When the adjustable-rate mortgages reach their adjustable period, the interest rate can suddenly skyrocket. A subset of these loans, which start with interest-only payments, are known as exotic loans and can create extreme sticker shock when the interest rate jumps.

"If I have an option ARM loan with a $1,500 a month payment, it can all of a sudden jump to $2,100 a month," Fleming said. "If you're in a market where there hasn't been much house-price appreciation or you're borrowing above the true value of the property, the house is worth less than the outstanding mortgage. That's a classic example of when a default occurs."

Making matters worse, homeowners who want to refinance into a new, more affordable loan are finding it more difficult to do so. Many who took out option ARMs must pay prepayment penalties in the thousands of dollars if they refinance in the first few years of the loan, while those with little equity in markets where housing prices have stayed flat are finding that lenders have tightened their standards.

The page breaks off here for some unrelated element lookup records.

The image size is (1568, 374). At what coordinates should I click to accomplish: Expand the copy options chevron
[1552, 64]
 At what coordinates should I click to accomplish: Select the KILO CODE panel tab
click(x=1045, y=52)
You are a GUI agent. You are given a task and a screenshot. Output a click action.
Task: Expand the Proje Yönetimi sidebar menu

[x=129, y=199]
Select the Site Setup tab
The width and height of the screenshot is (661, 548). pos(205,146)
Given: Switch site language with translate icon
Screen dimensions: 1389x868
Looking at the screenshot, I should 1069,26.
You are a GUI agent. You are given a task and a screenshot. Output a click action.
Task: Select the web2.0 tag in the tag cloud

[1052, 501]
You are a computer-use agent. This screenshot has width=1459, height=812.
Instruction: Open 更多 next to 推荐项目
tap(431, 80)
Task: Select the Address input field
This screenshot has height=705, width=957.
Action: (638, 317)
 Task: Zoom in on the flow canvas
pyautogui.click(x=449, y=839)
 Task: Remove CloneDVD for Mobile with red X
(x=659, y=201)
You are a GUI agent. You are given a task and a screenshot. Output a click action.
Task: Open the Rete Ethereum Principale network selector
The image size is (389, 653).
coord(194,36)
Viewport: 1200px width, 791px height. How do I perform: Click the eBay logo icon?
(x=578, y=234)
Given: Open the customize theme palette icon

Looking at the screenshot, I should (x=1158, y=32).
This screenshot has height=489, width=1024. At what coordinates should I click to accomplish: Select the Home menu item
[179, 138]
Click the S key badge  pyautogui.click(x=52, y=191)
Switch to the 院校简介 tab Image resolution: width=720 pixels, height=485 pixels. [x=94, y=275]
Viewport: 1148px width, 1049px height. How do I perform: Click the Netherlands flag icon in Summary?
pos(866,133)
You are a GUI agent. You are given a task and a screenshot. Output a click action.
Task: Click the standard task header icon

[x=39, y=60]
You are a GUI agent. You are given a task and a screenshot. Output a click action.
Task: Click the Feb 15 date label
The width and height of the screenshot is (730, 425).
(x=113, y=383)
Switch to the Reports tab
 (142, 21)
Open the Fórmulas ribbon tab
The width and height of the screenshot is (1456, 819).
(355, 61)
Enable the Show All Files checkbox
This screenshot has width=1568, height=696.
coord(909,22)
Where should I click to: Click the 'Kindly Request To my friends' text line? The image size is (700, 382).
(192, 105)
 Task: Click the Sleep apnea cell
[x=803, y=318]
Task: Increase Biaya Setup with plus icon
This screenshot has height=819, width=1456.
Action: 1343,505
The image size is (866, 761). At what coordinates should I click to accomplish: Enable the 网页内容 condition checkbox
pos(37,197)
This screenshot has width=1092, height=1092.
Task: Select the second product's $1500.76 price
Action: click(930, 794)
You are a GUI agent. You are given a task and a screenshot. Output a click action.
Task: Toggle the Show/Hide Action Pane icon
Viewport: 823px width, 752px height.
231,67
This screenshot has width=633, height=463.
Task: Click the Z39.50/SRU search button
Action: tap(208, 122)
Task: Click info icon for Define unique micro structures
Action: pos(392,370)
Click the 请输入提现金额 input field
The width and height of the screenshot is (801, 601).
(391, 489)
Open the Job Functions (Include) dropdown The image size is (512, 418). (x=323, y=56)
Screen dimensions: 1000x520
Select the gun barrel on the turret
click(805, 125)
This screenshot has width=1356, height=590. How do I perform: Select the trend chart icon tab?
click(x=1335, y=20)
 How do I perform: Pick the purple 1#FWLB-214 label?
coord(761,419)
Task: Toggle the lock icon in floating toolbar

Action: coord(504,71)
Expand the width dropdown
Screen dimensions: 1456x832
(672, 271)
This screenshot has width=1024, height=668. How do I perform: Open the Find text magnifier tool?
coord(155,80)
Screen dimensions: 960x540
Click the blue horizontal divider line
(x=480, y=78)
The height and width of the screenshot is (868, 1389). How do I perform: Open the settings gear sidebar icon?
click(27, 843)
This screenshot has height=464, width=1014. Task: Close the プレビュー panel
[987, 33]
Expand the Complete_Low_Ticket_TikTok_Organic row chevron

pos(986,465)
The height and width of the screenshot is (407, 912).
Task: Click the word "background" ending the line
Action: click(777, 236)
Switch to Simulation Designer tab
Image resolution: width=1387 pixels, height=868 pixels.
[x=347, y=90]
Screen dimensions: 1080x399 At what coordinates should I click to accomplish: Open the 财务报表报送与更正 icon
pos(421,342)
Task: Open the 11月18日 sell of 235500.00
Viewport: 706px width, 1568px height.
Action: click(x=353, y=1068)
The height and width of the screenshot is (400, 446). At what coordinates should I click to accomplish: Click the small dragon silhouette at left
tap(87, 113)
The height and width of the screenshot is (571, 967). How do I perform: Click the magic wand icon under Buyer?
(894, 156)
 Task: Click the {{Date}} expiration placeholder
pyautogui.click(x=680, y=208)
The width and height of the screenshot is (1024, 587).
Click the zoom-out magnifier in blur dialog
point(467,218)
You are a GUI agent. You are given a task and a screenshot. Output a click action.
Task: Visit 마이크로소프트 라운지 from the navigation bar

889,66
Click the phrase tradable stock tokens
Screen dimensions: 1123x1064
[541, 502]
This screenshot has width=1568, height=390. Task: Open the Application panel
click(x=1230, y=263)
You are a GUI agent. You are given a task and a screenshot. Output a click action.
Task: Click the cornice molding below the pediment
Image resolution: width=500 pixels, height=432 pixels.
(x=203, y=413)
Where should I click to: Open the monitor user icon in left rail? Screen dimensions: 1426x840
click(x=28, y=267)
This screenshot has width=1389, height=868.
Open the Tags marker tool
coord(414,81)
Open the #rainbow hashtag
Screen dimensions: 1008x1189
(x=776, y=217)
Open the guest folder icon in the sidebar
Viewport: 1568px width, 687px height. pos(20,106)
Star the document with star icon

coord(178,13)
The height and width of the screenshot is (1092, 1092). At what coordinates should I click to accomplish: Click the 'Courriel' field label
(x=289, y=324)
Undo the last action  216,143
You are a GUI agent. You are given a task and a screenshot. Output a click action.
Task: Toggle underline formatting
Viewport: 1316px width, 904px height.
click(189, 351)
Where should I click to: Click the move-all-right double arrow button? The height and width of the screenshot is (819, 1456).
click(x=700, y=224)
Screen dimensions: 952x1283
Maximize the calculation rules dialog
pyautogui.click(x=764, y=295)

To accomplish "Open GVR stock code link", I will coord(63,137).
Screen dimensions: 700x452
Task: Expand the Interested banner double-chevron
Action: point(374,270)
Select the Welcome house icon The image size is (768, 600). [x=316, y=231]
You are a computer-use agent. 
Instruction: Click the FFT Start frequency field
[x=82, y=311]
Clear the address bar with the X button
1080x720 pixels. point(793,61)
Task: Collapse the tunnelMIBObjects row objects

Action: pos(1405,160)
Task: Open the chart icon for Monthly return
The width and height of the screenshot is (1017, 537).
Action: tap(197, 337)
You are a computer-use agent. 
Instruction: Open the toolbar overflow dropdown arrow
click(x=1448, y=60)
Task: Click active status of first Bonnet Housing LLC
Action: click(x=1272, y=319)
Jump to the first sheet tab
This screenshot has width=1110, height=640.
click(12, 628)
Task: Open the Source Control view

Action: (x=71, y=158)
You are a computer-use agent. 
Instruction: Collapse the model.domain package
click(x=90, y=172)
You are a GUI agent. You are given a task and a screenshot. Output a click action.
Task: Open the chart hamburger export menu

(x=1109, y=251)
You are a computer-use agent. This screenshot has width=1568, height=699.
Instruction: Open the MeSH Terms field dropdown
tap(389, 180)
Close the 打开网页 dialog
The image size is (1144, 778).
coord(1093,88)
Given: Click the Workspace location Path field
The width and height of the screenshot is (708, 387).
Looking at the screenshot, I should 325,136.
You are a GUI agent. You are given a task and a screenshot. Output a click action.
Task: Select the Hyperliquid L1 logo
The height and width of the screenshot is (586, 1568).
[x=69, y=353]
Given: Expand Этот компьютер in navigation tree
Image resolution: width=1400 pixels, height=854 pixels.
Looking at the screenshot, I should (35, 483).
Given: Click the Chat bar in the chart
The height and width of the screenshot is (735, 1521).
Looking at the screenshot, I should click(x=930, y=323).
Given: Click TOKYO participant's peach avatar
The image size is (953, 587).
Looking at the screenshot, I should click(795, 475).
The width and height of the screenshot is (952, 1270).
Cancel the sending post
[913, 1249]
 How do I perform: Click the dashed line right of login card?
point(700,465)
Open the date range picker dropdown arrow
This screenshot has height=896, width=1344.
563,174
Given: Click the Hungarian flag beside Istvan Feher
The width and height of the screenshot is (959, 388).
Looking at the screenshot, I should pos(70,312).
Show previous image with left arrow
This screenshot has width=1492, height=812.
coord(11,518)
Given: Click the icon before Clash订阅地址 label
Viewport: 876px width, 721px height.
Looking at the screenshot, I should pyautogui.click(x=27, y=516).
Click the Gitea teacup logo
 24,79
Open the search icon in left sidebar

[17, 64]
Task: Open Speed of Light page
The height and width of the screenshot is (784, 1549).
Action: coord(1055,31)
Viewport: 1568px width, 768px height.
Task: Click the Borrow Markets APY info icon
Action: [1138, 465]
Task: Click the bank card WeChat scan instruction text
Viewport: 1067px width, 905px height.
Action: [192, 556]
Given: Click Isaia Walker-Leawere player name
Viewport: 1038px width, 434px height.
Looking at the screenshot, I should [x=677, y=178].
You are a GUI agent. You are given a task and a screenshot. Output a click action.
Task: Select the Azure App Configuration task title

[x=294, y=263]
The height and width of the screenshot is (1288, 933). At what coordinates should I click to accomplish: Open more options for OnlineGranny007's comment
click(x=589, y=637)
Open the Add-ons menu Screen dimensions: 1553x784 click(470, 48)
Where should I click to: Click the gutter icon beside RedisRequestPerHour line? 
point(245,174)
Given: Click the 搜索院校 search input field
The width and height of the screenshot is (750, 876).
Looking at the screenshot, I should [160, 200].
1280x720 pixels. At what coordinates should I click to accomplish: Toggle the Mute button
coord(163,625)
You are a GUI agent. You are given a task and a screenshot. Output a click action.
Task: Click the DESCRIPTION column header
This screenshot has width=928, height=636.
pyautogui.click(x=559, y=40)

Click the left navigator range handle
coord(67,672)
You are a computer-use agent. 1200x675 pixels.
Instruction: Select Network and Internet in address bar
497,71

Indeed, as interest rates on the loans climb, foreclosures skyrocket. Interest rates are set to climb for $1 trillion to $1.5 trillion in ARMs this year.

Women who make the leap to home ownership and take the necessary precautions are proving that single women can attain one of the best methods of creating wealth. Single women made up 22 percent of the nation's home buyers in 2006, the latest data available, compared with 14 percent in 1995, according to the National Association of Realtors.

The ability for women to own homes is especially important for baby boomers, those born between 1946 and 1964, because half don't have access to pensions or other retirement plans, according to a study by the Harvard Generations Policy Program, the Harvard Generations Policy Journal and the Global Generations Policy Institute. The study concluded that baby boomer women who are able to tap into their home equity will be at an economic advantage over their peers who rent.